The boy, identified as Haitham Ali Ismael, had been berating the protesters for three days for obstructing the street beside his house and making noise, but he had been largely ignored.
On Thursday, witnesses said, he climbed up onto the roof of his house and began shooting in the air with a pistol in order to shoo the protesters away from his family’s home.
That prompted a mob of protesters to barge into his small house at the edge of the Al Wathba Square where Haitham lived with his mother and stabbed him for 17 times.
Then they took him outside, pulled off his clothes, dragged him bleeding through the streets, hung him by his ankles from a traffic light pole and cut his throat.
Fadhil Muhammad, a tuk-tuk driver, says he “was standing there when they hung this young man by a rope and tied him to the pole and then the rope was cut and the victim’s head fell on screws on the ground in the street and they entered into his head.”
Then they threw the boy on the bed of a police pickup truck, Muhammad said, “and in front of the police they began to slash his neck.”
In videos of the scene, Iraqi police officers can be seen hurrying through the square as if they were disturbed by what was going on but perhaps afraid to interfere.
Interior Ministry spokesman General Khalid al-Muhanna denied allegations on some Iraqi websites that the riot police had entered the boy’s house and perhaps participated in stabbing him, but he did not respond to criticism of the absence of any effort by police to stop the bloody free-for-all.
Alarm bells have started to ring for Iraq where a series of suspicious events have raised fears of the country slipping deeper into violence and chaos.

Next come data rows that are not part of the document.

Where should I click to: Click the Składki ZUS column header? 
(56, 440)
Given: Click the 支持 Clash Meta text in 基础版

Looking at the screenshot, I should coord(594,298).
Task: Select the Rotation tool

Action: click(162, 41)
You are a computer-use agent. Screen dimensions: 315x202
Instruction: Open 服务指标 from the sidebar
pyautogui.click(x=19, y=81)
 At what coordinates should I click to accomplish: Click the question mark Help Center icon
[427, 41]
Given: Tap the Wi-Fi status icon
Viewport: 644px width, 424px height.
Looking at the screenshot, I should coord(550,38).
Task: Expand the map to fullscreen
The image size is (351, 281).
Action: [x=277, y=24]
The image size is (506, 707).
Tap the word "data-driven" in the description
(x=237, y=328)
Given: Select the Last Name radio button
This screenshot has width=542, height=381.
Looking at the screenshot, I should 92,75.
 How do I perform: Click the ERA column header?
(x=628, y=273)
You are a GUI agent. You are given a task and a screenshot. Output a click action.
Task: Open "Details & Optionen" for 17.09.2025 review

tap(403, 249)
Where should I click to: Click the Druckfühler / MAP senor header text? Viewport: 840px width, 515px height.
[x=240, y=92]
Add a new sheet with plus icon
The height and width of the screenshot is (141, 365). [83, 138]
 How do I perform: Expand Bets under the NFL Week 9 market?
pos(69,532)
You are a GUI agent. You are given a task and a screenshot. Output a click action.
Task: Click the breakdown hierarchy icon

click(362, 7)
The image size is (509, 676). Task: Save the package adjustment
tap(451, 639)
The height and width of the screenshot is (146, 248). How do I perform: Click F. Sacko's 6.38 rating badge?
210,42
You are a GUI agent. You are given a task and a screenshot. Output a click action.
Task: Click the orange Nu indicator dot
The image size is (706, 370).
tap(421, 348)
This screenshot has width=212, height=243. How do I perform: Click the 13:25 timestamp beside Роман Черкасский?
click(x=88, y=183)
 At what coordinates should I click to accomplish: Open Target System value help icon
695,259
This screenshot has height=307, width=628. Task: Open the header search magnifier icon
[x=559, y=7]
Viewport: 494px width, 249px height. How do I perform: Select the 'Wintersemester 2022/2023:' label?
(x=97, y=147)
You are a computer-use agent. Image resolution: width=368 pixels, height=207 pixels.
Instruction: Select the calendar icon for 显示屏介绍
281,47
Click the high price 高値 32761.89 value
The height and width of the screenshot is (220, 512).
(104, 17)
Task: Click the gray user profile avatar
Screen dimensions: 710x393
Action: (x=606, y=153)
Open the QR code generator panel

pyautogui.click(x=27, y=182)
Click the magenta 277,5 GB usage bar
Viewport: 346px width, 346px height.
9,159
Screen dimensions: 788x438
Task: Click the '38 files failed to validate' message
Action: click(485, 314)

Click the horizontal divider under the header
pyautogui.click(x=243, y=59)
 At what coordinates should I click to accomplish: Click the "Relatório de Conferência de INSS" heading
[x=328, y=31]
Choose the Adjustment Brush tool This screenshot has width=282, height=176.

Analysts and officials believe the wave of recent unrest in Iraq stems from an “international and regional conspiracy” against the government and people in the Arab country, and that the violence and chaos is aimed at bringing the former dictatorship back to power.
Nearly two months of protests have, primarily, rocked Baghdad and the southern areas of Iraq. The protesters have been expressing frustration with a failing economy and have demanded reforms.